De Francia, el vuelo hizo escala en las islas Canarias y en Recife. El 30 de septiembre por la mañana llegó a Rosario, donde se hizo un acto en el Monumento a la Bandera, con misa y con la presencia de descendientes directos. Allí Carlos Menem pronunció su primer discurso como presidente e hizo una apelación a la unidad nacional. “Al darle la bienvenida al Brigadier General don Juan Manuel de Rosas también estamos despidiendo a un país viejo, malgastado, anacrónico, absurdo (…) En la unidad nacional nadie está obligado a renunciar a sus ideas ni a su juicio histórico; en la unidad nacional nadie está obligado a claudicar en sus opiniones sobre nuestro pasado”.

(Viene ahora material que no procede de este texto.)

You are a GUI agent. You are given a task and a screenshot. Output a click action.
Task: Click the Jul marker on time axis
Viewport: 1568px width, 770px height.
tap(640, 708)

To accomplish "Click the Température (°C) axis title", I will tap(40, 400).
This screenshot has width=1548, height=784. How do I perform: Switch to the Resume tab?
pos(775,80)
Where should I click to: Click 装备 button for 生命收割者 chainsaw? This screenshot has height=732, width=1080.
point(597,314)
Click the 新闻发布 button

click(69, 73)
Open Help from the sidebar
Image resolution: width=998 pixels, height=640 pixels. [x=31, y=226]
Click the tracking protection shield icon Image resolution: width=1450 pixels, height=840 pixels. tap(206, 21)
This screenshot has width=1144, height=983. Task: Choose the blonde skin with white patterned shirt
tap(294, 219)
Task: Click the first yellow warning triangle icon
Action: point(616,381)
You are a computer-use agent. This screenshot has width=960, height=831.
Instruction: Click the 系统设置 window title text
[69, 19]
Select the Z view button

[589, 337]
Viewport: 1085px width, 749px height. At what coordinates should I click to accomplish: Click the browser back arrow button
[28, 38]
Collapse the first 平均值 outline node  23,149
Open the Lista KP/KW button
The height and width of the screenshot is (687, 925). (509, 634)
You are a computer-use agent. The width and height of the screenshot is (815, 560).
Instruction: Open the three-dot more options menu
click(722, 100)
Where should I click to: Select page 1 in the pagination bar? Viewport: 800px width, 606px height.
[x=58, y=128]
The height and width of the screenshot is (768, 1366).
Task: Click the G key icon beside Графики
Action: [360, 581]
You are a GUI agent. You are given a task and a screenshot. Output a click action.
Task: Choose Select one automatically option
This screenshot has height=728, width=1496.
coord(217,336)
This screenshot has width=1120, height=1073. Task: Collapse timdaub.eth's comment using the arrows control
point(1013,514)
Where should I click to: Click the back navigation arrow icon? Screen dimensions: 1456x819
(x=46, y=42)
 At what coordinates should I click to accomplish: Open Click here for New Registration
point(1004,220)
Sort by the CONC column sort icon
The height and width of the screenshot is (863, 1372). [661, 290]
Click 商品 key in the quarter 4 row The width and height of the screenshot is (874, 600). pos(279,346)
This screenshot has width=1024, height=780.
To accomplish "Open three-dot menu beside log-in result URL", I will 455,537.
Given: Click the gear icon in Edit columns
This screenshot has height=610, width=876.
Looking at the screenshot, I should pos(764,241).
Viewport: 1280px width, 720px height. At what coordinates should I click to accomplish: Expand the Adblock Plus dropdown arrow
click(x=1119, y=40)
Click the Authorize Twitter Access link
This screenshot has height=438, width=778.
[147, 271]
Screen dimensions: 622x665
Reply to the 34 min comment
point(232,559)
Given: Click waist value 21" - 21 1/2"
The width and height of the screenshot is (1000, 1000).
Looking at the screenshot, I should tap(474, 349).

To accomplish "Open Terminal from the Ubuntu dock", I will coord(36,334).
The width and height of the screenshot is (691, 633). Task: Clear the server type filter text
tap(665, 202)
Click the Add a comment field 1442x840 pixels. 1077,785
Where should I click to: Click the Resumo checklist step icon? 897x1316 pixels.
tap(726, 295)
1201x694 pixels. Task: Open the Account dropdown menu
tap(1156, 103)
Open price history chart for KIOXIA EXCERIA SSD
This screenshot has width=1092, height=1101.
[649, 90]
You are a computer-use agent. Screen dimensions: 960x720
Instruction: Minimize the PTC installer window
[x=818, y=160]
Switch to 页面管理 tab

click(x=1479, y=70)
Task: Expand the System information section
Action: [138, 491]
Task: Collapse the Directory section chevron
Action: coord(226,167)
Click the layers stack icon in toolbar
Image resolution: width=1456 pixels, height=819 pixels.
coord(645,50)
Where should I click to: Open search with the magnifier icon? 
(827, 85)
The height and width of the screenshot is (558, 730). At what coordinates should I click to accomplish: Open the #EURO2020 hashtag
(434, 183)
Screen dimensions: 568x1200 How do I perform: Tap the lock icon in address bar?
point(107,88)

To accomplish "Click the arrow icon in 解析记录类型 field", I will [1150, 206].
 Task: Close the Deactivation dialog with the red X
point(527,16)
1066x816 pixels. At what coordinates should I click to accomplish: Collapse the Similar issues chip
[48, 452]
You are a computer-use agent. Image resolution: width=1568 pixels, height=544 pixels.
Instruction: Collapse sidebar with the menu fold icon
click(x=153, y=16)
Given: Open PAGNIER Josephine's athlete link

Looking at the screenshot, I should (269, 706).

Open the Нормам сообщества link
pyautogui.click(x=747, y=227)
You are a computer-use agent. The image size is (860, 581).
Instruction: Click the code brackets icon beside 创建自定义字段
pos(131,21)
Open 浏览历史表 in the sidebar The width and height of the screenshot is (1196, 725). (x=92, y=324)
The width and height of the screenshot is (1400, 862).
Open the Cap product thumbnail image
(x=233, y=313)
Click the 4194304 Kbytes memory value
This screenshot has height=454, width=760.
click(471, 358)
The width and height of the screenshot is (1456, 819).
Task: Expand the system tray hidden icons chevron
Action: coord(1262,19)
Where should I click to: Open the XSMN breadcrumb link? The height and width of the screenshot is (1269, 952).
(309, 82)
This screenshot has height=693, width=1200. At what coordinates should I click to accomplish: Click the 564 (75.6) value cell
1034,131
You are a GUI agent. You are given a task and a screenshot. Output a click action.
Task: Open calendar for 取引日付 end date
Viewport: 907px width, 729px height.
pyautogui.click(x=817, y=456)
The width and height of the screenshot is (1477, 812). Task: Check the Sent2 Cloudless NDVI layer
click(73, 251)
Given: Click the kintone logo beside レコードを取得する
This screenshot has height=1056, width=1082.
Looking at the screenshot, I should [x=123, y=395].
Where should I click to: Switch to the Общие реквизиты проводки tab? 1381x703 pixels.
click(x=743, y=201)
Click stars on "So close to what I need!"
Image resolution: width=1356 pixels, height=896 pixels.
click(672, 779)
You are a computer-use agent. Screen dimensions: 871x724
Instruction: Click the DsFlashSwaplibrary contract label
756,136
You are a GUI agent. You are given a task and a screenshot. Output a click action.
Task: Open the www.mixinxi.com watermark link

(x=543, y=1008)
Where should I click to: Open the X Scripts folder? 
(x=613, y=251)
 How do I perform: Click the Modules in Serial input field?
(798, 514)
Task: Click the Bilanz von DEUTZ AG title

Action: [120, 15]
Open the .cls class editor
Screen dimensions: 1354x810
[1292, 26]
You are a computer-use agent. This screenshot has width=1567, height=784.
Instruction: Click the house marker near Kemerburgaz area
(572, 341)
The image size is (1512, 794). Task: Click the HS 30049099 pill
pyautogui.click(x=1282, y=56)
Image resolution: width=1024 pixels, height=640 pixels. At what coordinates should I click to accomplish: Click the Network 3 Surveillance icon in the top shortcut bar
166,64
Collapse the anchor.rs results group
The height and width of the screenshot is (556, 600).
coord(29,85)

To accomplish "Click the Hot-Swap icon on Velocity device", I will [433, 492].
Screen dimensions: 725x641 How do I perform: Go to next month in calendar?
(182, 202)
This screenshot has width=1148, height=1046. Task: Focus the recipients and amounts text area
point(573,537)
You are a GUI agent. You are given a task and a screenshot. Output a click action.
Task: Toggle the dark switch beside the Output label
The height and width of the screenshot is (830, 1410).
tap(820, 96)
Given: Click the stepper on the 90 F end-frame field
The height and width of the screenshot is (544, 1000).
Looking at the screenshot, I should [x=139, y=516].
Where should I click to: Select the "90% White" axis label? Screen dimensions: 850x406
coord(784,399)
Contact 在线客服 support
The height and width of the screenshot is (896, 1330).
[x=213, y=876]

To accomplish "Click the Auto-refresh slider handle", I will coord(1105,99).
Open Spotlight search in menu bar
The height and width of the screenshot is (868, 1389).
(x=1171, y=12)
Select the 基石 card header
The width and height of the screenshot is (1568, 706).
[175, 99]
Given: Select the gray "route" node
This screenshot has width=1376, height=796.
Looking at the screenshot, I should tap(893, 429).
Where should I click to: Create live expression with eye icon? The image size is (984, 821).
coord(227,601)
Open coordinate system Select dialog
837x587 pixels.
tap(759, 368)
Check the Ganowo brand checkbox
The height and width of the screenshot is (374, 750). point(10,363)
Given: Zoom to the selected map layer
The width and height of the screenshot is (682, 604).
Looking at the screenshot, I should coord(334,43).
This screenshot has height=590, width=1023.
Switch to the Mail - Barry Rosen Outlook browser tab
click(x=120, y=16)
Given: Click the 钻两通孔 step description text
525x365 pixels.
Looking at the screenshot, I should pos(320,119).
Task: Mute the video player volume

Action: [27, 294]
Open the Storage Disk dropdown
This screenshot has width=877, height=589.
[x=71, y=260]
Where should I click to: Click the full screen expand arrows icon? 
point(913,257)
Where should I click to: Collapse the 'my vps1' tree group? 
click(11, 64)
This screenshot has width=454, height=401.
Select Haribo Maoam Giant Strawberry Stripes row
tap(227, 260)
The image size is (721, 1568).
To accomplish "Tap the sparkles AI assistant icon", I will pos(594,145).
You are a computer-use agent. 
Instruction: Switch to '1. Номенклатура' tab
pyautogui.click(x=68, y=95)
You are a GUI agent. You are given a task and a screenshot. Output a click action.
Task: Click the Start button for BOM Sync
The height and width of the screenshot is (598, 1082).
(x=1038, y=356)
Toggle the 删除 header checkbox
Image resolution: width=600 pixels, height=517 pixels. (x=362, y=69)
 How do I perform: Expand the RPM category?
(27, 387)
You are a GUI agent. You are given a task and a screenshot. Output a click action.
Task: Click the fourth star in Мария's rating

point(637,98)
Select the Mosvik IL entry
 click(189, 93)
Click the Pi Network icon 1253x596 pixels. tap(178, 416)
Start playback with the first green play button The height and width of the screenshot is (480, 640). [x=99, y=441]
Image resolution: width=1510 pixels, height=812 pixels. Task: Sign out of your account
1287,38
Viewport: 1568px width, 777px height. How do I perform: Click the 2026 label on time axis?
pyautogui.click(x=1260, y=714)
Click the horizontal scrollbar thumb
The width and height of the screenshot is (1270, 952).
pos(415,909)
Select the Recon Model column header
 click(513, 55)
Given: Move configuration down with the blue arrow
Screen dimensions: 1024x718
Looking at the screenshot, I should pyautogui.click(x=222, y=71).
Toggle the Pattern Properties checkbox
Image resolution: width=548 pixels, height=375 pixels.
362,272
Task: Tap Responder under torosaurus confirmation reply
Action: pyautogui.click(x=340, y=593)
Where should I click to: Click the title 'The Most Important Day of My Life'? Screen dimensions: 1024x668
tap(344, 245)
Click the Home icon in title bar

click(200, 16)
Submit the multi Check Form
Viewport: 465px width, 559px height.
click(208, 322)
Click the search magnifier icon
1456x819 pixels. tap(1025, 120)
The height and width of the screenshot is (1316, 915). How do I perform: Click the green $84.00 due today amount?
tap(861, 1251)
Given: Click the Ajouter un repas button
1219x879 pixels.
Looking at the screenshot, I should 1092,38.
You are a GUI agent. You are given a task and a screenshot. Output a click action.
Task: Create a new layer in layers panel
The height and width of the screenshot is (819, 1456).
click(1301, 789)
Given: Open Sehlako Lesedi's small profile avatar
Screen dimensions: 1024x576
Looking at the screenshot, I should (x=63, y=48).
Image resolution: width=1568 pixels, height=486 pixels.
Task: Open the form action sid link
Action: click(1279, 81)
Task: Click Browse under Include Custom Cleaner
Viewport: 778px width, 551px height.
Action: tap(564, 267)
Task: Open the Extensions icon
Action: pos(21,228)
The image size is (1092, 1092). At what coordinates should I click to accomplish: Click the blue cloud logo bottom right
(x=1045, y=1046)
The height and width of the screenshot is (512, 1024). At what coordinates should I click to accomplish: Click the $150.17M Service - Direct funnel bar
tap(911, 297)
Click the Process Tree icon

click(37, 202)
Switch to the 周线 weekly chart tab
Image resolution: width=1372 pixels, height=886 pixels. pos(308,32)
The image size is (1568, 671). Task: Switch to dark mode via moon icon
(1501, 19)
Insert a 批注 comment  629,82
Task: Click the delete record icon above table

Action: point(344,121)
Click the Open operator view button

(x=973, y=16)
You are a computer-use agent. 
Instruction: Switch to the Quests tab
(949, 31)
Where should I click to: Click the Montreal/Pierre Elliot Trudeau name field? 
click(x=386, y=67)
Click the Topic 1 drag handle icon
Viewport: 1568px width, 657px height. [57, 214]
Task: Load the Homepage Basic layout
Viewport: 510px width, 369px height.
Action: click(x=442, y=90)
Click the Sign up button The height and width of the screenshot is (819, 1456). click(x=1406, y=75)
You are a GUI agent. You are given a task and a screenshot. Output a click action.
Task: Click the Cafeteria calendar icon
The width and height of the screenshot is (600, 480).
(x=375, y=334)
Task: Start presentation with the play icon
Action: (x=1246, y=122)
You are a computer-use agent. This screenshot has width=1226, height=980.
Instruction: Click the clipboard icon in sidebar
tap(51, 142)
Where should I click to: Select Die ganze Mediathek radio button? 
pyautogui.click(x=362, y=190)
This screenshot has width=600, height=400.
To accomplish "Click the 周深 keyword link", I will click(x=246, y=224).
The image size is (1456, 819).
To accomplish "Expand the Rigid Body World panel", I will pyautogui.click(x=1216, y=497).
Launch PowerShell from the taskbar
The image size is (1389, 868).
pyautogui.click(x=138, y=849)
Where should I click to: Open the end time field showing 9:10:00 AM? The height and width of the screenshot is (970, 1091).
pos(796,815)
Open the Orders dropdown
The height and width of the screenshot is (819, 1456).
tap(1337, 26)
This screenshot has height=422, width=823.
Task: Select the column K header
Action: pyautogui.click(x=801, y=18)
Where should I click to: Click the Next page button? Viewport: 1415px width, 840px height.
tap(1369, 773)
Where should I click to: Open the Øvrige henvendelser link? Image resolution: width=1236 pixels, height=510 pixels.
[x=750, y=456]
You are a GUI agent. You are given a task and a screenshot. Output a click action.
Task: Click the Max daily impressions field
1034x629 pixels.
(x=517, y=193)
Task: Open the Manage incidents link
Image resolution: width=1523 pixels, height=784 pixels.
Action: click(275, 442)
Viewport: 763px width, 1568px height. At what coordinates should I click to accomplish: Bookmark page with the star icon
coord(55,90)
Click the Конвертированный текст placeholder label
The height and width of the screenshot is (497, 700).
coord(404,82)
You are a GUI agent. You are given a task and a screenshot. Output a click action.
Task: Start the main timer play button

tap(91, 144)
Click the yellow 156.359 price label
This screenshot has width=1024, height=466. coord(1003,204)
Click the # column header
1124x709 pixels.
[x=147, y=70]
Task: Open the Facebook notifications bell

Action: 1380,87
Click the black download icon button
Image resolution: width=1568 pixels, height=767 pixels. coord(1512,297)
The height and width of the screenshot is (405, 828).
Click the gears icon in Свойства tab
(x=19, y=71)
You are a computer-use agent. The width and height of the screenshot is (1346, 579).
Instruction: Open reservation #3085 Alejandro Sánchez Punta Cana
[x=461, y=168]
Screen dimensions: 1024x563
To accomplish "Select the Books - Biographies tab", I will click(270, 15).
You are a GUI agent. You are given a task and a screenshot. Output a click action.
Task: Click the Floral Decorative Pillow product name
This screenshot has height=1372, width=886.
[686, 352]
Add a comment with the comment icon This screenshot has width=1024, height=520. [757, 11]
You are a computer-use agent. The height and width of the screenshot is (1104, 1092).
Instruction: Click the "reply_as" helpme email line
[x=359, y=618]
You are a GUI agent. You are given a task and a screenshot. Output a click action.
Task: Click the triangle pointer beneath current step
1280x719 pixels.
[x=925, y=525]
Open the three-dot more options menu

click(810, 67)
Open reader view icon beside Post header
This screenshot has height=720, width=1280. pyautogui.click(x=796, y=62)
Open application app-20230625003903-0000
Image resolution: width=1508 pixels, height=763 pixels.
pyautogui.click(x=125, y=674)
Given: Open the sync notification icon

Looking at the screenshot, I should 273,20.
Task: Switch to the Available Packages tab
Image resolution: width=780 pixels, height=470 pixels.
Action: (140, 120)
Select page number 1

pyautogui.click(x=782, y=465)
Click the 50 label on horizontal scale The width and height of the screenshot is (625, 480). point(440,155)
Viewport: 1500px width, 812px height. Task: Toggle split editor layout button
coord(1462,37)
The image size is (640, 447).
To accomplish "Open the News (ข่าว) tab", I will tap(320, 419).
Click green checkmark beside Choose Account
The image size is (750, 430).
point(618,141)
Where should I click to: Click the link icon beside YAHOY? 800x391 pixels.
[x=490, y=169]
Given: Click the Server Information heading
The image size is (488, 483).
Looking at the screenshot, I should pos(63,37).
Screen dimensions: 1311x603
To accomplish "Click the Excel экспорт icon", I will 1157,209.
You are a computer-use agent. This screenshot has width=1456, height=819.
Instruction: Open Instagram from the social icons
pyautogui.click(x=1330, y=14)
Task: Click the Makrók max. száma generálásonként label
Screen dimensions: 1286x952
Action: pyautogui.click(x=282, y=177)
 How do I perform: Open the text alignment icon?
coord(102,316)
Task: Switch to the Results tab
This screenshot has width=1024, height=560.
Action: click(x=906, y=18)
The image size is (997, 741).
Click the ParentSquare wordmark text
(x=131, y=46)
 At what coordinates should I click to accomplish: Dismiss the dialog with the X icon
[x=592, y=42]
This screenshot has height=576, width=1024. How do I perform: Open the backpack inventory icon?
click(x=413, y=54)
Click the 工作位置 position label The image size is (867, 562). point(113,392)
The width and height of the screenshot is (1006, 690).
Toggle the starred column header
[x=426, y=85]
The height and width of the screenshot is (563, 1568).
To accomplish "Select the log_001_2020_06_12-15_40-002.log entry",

En el buque de la Armada Murature fue llevado por el Paraná hacia Buenos Aires. Una parada de rigor fue en la Vuelta de Obligado, escenario del emblemático combate contra ingleses y franceses.
El 1 de octubre llegó al puerto de Buenos Aires y un multitudinario cortejo de jinetes vestidos a la usanza federal acompañó el féretro a su destino final, la bóveda de los Ortiz de Rozas en el cementerio de La Recoleta.
No se cumplió la premonición de José Mármol de que “ni el polvo de sus huesos esta tierra tendrá”. En noviembre de ese año se inauguró un monumento con su figura que mira fijo al busto de su acérrimo opositor, Sarmiento, levantado en medio de lo que era su caserón en Palermo. Y el ya viejo billete de veinte pesos llevó el rostro de ese anciano ermitaño, que vestía como gaucho y que se quejaba que sus hijos lo habían abandonado.